### Dataset rows
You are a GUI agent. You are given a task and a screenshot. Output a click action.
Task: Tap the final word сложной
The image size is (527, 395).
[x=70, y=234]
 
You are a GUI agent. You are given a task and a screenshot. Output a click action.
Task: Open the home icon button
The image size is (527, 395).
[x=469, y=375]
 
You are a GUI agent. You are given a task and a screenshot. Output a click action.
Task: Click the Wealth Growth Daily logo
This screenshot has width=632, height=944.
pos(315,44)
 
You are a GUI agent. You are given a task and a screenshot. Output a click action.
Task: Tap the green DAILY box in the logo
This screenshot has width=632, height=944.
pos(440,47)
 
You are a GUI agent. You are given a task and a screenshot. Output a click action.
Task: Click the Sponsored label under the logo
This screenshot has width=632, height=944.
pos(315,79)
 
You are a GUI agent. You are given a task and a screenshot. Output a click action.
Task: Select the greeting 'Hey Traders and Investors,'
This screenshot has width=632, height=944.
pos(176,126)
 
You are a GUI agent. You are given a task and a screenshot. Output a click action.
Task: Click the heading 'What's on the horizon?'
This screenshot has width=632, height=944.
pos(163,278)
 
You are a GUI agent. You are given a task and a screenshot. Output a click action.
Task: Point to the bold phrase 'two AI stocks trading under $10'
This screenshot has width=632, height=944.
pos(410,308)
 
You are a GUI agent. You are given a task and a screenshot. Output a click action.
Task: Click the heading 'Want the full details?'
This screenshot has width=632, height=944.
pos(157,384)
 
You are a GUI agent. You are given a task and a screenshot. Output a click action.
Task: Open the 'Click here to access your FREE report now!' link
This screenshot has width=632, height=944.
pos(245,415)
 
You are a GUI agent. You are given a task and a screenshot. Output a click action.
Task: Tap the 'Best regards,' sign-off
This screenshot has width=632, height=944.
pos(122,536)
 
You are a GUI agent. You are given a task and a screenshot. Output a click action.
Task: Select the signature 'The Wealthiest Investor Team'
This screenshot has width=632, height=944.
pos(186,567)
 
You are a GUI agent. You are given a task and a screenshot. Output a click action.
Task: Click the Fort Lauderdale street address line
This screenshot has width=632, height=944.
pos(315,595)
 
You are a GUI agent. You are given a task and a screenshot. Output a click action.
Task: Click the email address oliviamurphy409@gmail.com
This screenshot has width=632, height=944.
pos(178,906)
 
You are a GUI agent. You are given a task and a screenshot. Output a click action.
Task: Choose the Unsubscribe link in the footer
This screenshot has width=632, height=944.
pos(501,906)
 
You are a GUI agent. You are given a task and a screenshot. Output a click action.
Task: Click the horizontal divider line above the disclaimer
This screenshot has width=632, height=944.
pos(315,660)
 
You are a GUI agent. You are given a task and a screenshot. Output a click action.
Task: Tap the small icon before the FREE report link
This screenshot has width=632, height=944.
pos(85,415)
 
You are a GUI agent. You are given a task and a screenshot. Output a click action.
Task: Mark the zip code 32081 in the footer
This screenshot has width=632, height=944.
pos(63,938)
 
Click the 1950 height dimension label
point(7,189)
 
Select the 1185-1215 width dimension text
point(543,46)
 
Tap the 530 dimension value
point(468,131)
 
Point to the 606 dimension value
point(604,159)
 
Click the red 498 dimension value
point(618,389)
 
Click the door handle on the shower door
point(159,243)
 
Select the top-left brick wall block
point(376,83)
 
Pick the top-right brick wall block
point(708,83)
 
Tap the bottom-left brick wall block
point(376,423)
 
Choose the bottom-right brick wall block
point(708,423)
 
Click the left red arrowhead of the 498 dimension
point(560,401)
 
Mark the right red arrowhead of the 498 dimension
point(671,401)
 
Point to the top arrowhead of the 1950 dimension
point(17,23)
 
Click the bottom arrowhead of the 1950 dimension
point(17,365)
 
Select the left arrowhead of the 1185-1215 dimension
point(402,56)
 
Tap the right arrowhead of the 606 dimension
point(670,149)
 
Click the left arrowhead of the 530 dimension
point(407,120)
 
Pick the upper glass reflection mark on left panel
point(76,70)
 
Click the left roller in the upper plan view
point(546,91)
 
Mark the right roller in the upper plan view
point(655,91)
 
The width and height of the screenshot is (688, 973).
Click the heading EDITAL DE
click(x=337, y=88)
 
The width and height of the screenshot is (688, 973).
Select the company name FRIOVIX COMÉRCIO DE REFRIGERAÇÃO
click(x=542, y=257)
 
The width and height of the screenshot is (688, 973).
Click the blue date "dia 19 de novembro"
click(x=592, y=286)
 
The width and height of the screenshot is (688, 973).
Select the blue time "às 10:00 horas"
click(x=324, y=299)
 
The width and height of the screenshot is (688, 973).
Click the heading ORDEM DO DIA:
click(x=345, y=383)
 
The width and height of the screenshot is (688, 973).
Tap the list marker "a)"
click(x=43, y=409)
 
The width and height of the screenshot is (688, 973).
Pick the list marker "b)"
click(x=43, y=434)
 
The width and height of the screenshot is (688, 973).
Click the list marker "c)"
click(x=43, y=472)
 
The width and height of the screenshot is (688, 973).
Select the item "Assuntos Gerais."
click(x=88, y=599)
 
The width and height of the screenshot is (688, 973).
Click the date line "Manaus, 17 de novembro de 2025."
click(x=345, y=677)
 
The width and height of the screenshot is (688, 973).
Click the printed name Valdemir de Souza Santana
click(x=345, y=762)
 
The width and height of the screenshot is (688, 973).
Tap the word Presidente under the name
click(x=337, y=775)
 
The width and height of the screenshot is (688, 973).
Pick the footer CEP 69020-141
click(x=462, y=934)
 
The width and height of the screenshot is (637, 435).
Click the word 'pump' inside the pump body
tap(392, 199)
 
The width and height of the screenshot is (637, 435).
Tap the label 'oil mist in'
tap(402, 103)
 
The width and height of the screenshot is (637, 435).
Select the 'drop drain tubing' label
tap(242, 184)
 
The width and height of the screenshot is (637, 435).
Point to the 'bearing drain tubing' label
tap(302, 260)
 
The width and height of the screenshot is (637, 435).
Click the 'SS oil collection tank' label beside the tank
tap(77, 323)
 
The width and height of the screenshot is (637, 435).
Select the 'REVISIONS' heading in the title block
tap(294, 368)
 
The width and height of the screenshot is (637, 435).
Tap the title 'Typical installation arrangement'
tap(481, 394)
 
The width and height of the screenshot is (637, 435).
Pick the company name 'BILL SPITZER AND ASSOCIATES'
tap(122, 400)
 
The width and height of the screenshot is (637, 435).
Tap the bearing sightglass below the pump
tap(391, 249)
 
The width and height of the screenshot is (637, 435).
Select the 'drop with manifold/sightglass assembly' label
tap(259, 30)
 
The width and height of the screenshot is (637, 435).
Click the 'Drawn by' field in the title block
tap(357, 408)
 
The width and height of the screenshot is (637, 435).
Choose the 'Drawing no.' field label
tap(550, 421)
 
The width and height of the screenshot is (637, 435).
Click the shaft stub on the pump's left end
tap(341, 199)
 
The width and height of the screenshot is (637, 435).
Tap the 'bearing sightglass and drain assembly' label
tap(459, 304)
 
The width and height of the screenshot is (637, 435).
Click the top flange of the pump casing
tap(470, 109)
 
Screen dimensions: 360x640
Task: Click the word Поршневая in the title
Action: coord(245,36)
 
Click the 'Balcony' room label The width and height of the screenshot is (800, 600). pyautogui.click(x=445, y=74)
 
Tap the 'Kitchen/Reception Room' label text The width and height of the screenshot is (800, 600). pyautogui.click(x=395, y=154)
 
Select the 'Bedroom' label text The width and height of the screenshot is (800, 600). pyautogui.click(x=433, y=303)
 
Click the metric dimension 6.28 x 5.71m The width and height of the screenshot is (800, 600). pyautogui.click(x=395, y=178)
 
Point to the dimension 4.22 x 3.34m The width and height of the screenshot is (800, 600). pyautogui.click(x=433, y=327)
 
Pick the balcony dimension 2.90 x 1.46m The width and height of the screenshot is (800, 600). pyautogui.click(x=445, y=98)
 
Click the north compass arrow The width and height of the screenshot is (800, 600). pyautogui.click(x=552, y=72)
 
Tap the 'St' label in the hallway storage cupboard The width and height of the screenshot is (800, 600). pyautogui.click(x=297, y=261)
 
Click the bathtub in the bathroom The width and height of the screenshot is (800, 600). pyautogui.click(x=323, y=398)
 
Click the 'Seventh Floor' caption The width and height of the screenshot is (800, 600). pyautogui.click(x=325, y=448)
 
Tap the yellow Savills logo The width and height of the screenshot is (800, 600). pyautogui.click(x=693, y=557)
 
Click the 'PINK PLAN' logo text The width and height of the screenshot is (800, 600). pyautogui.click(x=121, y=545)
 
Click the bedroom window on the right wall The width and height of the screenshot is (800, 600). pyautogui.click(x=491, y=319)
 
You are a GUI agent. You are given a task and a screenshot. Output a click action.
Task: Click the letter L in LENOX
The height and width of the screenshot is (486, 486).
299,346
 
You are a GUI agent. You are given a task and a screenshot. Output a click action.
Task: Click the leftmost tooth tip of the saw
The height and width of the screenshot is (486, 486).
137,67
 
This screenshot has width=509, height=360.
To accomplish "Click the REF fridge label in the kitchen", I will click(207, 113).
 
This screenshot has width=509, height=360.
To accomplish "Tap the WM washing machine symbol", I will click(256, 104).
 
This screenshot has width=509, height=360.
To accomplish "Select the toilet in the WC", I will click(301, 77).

### Set problem
In the lines from the one with "Click the 1950 height dimension label" to the one with "point(376,423)", switch "dimension value" to "measurement number" and give those lines again with nothing else changed.

### Expected output
Click the 1950 height dimension label
point(7,189)
 
Select the 1185-1215 width dimension text
point(543,46)
 
Tap the 530 measurement number
point(468,131)
 
Point to the 606 measurement number
point(604,159)
 
Click the red 498 measurement number
point(618,389)
 
Click the door handle on the shower door
point(159,243)
 
Select the top-left brick wall block
point(376,83)
 
Pick the top-right brick wall block
point(708,83)
 
Tap the bottom-left brick wall block
point(376,423)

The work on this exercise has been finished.